__TRY IT__
Each line in the records that mentions the word "Given" needs to be listed.

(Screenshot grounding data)
>>
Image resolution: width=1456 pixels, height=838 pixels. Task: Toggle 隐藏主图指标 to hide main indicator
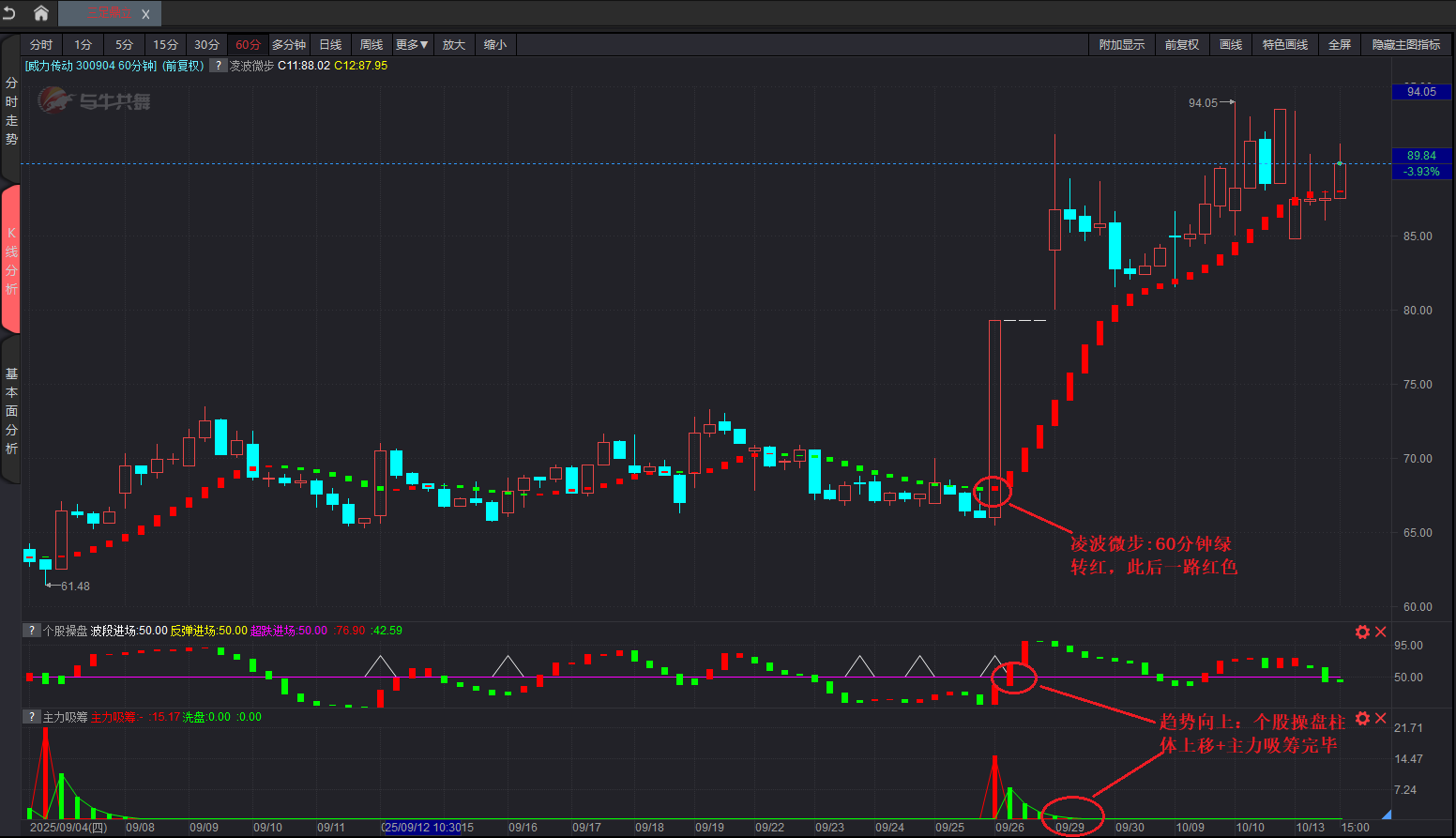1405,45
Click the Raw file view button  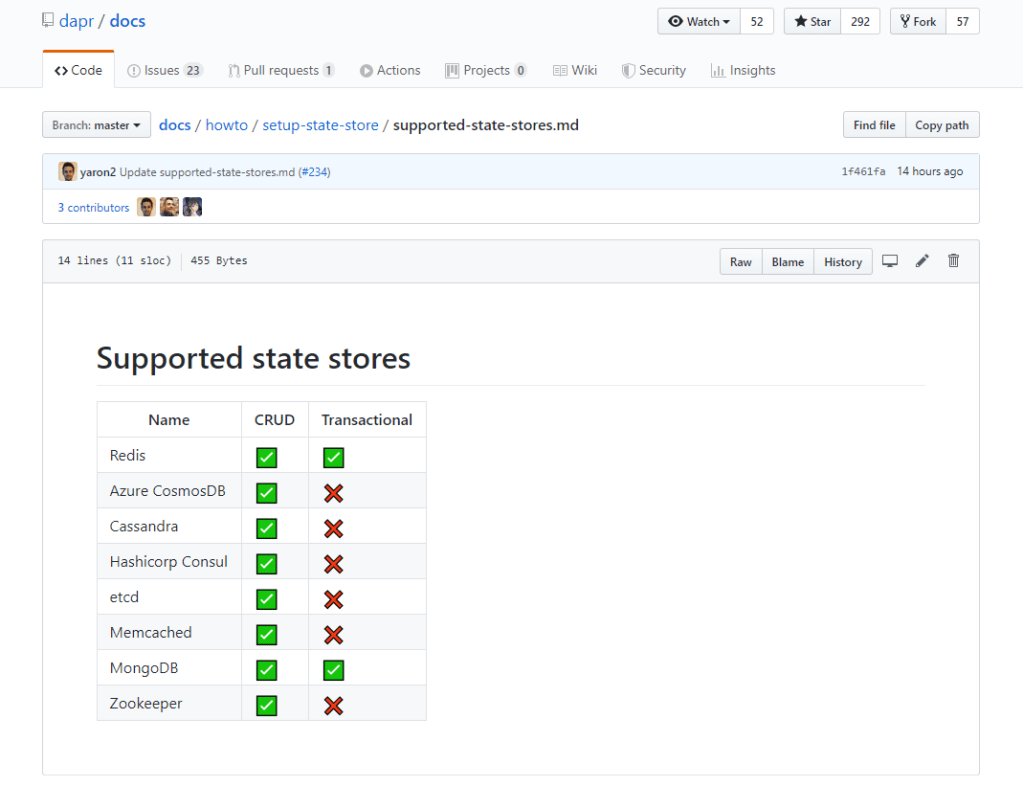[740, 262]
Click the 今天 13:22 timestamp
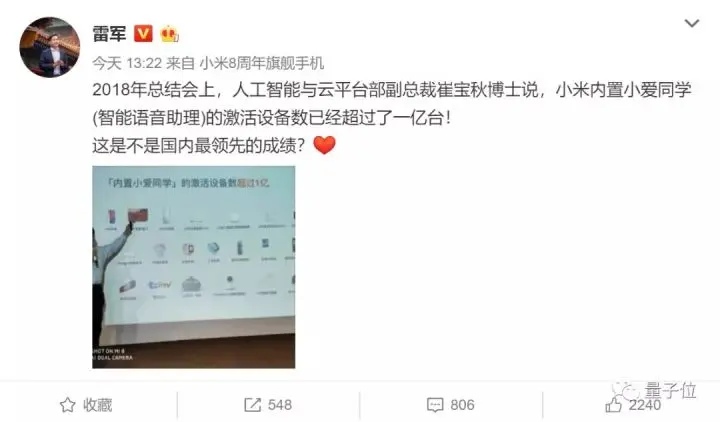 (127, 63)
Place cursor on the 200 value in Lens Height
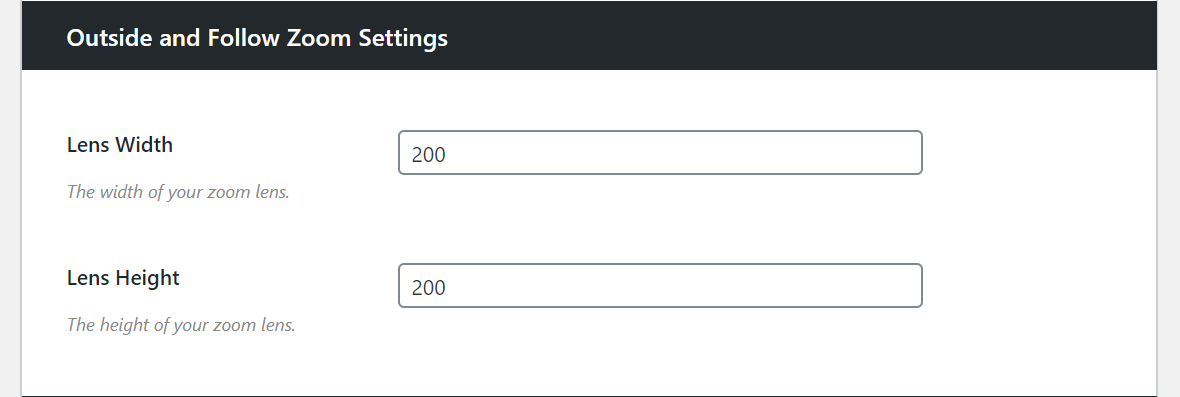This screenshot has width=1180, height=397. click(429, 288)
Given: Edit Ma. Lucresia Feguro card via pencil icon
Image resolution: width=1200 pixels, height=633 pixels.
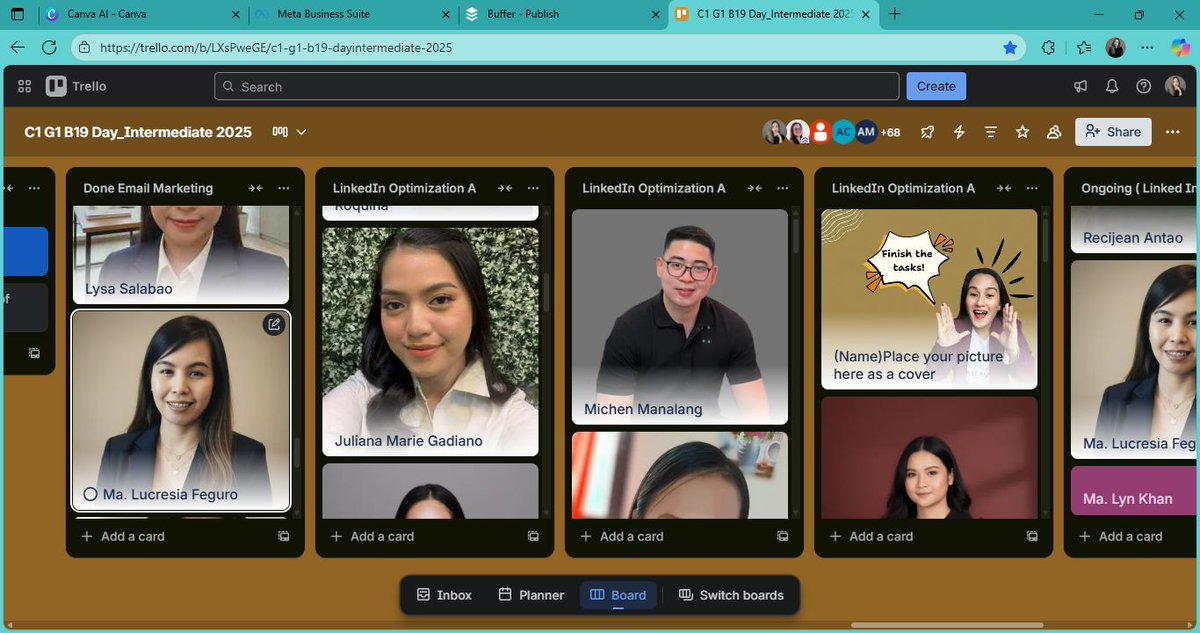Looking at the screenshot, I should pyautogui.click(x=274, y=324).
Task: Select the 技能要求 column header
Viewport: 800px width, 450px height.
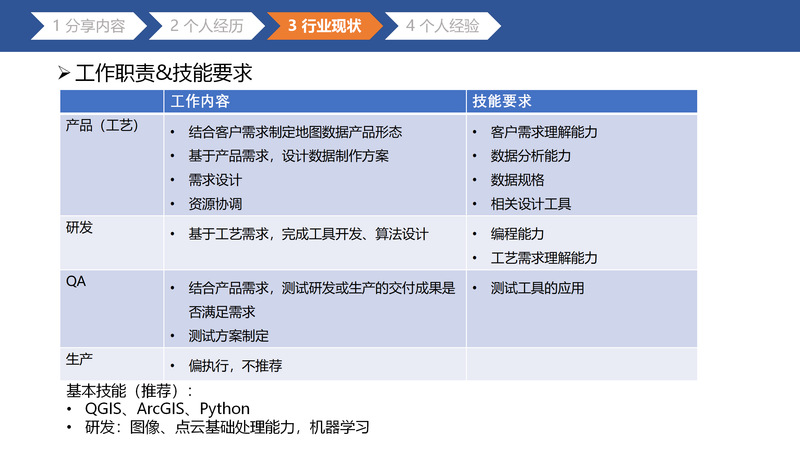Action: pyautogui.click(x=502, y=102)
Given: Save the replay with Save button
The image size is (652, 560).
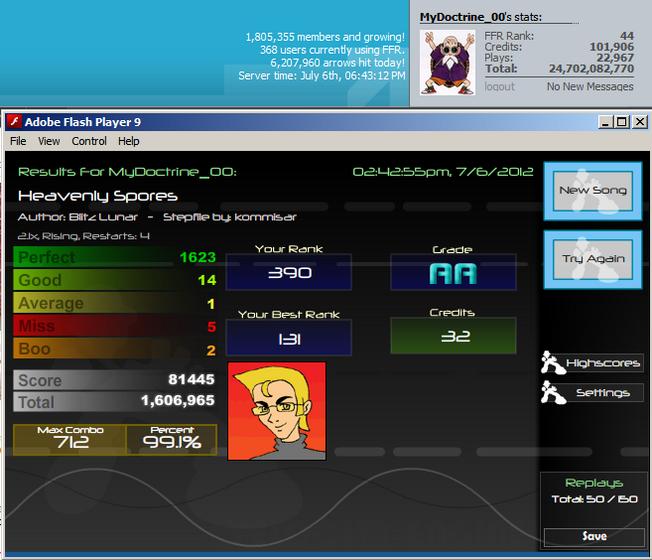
<<
__ANSWER SECTION__
Given: Edit Ma. Lucresia Feguro card via pencil icon
Given: Save the replay with Save button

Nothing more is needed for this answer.